SEC wins LBRY case, but the victory may have little impact in the greater cryptoverse

Regulation

The United States Security Commission (SEC) won its case against blockchain-based file-sharing and payment network LBRY in district court in New Hampshire on Nov. 7 when that court decided to grant an SEC request for summary judgment filed in May. The case garnered lots of commentaries on its own and also in relation to the ongoing Ripple case.

LBRY operates a digital content network. The Odysee video-sharing website is its best-known app. The network uses LBRY Credit (LBC) to reward users for performing tasks, referring new users, contributing to projects and publishing content, according to the LBRY website. LBC can also be mined or purchased.

The case against LBRY

The SEC filed a complaint against LBRY in March 2021, claiming that LBRY was selling an unregistered security. The SEC sought a permanent injunction against the sale of the tokens, disgorgement of all funds received with interest and civil penalties. It did not allege fraud or charge any individuals in the case, however.

LBRY argued that LBC was not intended for investment purposes but had a use on the LBRY blockchain from the moment of its launch. Something with a function is a commodity, not a security. LBRY further argued that it was not given fair notice that its assets were subject to securities laws.

The court’s dismissal of the fair notice claim was simple and direct:

“The SEC has based its claim on a straightforward application of a venerable Supreme Court precedent that has been applied by hundreds of federal courts across the country over more than 70 years.”

In other words, LBRY should have been familiar with the Howey test, which is the standard for defining a security. Regarding LBRY’s claim about the token’s investment uses, the court found:

“The SEC identifies multiple statements by LBRY that it claims led potential investors to reasonably expect that LBC would grow in value as the company continued to oversee the development of the LBRY Network. LBRY minimizes the significance of these statements, and points to its many disclaimers that it did not intend for LBC to be purchased as an investment, but the SEC is correct.”

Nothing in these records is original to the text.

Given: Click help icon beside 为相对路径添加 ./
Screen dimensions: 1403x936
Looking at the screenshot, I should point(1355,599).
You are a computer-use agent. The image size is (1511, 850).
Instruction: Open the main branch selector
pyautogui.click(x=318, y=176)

That is to say that LBC does not pass the Howey test. And again, a disclaimer has been shown to be inadequate protection. The court takes the principle further, however, noting, “Nothing in the case law suggests that a token with both consumptive and speculative uses cannot be sold as an investment contract.” Not only that, but:

“Even if it [LBRY] had never explicitly broadcast its views on the subject, any reasonable investor who was familiar with the company’s business model would have understood the connection.”

What the SEC accomplished

The case has been closely watched, as any case touching on the eternally problematic question of which cryptocurrencies are securities is significant, particularly when it comes to trial.

“The SEC vs LBRY case establishes a precedent that threatens the entire U.S. cryptocurrency industry,” LBRY CEO Jeremy Kauffman told Cointelegraph in a written statement. “Under the SEC vs LBRY standard, almost every cryptocurrency, including Ether and Dogecoin, are securities.”

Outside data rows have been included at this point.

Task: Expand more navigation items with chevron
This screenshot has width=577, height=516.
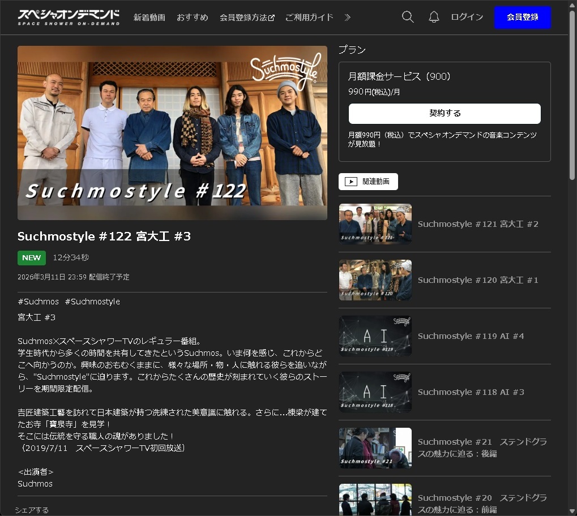Action: [x=348, y=18]
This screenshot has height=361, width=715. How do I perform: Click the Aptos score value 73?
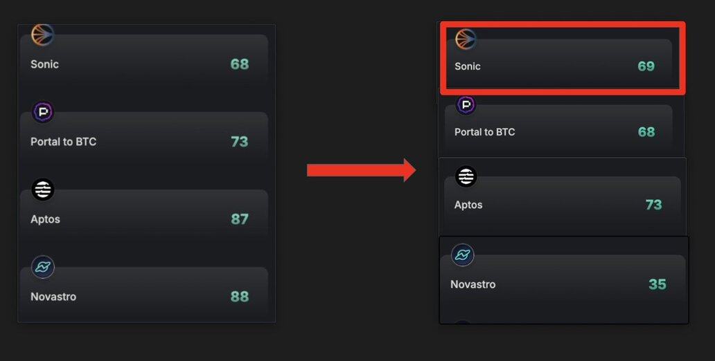point(653,205)
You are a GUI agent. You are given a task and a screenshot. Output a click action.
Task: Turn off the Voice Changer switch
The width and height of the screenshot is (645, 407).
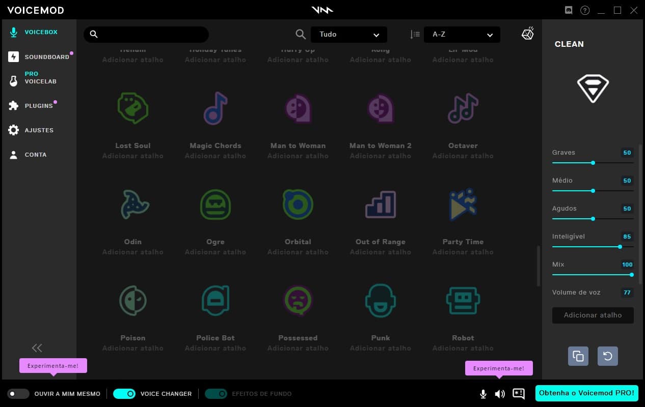[124, 394]
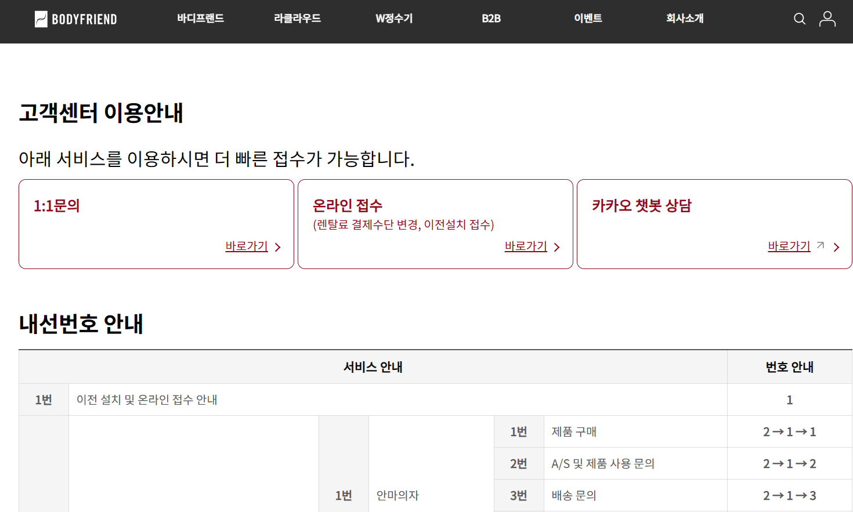Click 바로가기 in the 온라인 접수 card

point(525,246)
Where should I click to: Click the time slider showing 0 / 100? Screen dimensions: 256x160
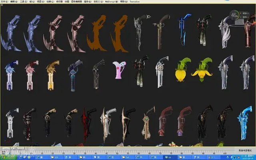coord(13,148)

Aaron Kaplan, co-CEO of the Prometheum exchange, had a similar view. “The judge in this case explains that the economic realities surrounding LBC clearly made it a security,” he told Cointelegraph. “If one extrapolates the economic realities argument, the natural conclusion is that almost every token out there, besides Bitcoin, comports to the same economic realities and are therefore also securities.”

Related: Judge rules LBRY video platform’s token is a security in case brought by the US SEC

The case did not shed any light on SEC policy otherwise. While the SEC emphasizes “facts and circumstances” in its discovery, the industry is keen to identify triggering factors. Most cryptocurrencies have both investment and use cases, but the LBRY case did not provide any clarity on mixed uses because it looked only at the initial uses of the token.

“Many of us were looking to that case for some guidance on how a court would handle […] a mixed-use case,” Philip Moustakis, a former SEC counsel and a current counsel at Seward & Kissel, told Cointelegraph. “Maybe the court would have arrived at a different conclusion if the investment case were not so clear, or if there were better facts supporting the token’s utility and use cases,” he said.

LBRY and Ripple

“This isn’t a test case” for mixed-use tokens, Davis Polk partner Zachary Zweihorn told Cointelegraph. “I think XRP is a closer call and a better test case.”

Zweihorn saw LBRY as easy pickings. “I think if the case was too hard, basically, they [the SEC] might not bring it. […] They bring cases like this when they have good facts. The SEC gets to do a lot of investigation in advance,” he said.

Lawyer John Deaton, who frequently comments on the Ripple case, said on his CryptoLawTV broadcast on Twitter:

“They go to New Hampshire and pick a company that raised a couple hundred thousand dollars. Why? Because they had a favorable judge and they wanted a favorable ruling.”

The LBRY case resembled Ripple’s, Deaton pointed out, in that in both cases, the founders raised funds from angel investors and they had no initial coin offerings. Their Howey test arguments differ, however.

The LBRY case was heard in the U.S. First District, which means the LBRY decision does not have a direct impact on the SEC v. Ripple case now taking place in the Second District. Deaton had no doubt the SEC would refer to the LBRY decision in its Ripple arguments though. The decision is subject to appeal.